Dit gezegd hebbende wil ik u als lezer vragen om nog eens kritisch naar deze animatie Ruimte voor Cultuur te kijken. Let u vooral ook eens op de toon waarmee u wordt bejegend.
https://robscholtemuseum.nl/ministerie-van-onderwijs-cultuur-en-wetenschap-ruimte-voor-cultuur-cultuurbeleid-en-culturele-basisinfrastructuur-2017-2020/

Vanuit een kinderlijk en plat perspectief zien we een losgezongen culturele ruimte. De Minister spreekt tot u over de culturele productie van verrassing en ontroering. Cultuurmakers worden geserveerd als poppetjes die u een spiegel voorhouden. Zelfs de adviserende autoriteiten zien er schattig uit. Het is allemaal één groot feest. Het culturele landschap is volgens deze video los te denken van de samenleving, het heeft daarmee een duale relatie waarbij de een de ander wel beïnvloed maar ze komen nooit tot elkaar. De Minister toont ons een zak geld voor talentontwikkeling terwijl ze dit potentieel al jaren niets fundamenteels te bieden heeft. Het gaat namelijk om meer dan geld alleen. Instellingen en makers zegt zij in staat te stellen om aan hun eigen identiteit te werken. Alsof cultuur het beste integreert tussen de andere merken die wij kennen uit het snoepautomaat. De Minister verschijnt hier zelf als een grappig figuurtje dat ruimte creëert. Wanneer je die geboden ruimte niet ziet ben je waarschijnlijk niet flexibel genoeg.

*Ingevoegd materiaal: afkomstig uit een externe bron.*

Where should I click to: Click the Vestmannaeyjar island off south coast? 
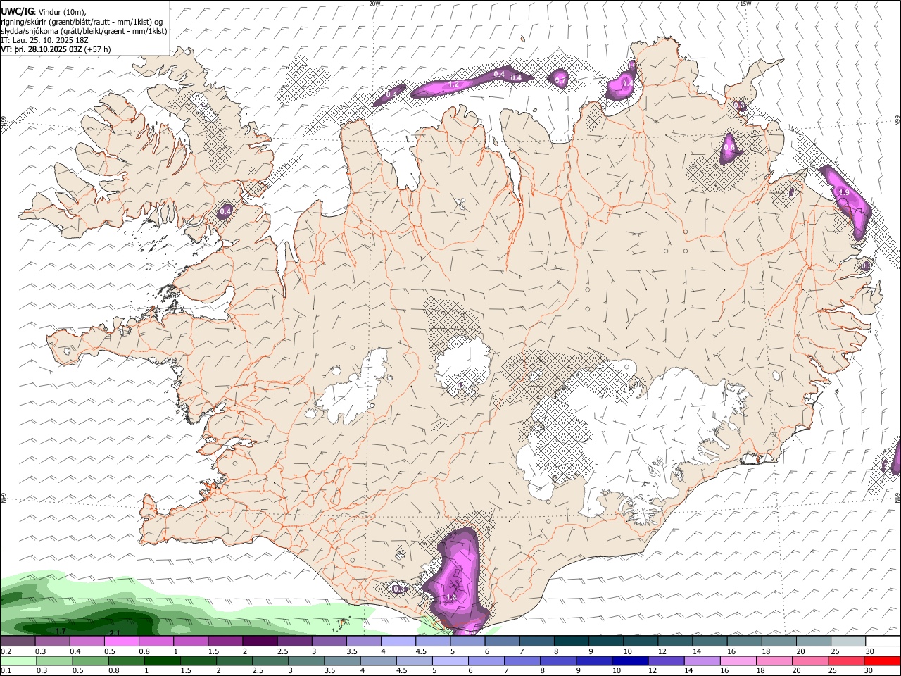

Met name in de hoogste regionen van de culturele elite is men volgens mij ernstig de weg kwijt geraakt in dit door henzelf verzonnen sprookjesbos. Terwijl de onderkant van het culturele veld op eigen kracht en in de marge op interessante wijze innoveert, meent een Stedelijk Museum met zowel publiek als privaat geld stapels ZERO (https://en.wikipedia.org/w/index.php?title=Zero_(art)&oldid=684240185) werken te moeten upgraden voor een breed publiek in haar kelder. Alsof we met één Lucio Fontana (http://www.tate.org.uk/art/artists/lucio-fontana-1102) niet meer uit de voeten kunnen en deze tentoonstelling enkel verwordt tot het spiegelbeeld van de rotzooi die we van thuis kennen.

Gisteren las ik dat kunstenaars niet zijn opgeleid als lobbyisten (http://theartofimpact.nl/kunstenaars-worden-niet-opgeleid-tot-lobbyisten-), maar agendaloos zouden zijn en daarom ‘impactproducenten’ nodig hebben. Is de minister die dit mogelijk maakt misschien overspannen of onder invloed? Dagelijks vechten cultuurmakers met een volle agenda in-, met- en tegen een geprivatiseerd landschap dat systematisch uitsluit. Bruggen worden hier naar mijn mening niet geslagen met een Impact Award (http://theartofimpact.nl/impact-award/). Innovatie vraagt om een stimulerende en voorwaarden scheppende overheid, of het nu gaat om de ontwikkeling van de farmaceutische industrie, de ICT of de cultuursector. Volgens mij is de Minister dusdanig op het verkeerde been gezet door reclames van bedrijven dat zij een opfriscursus verdient over de betekenisvolle rol van het culturele, het menselijke kapitaal.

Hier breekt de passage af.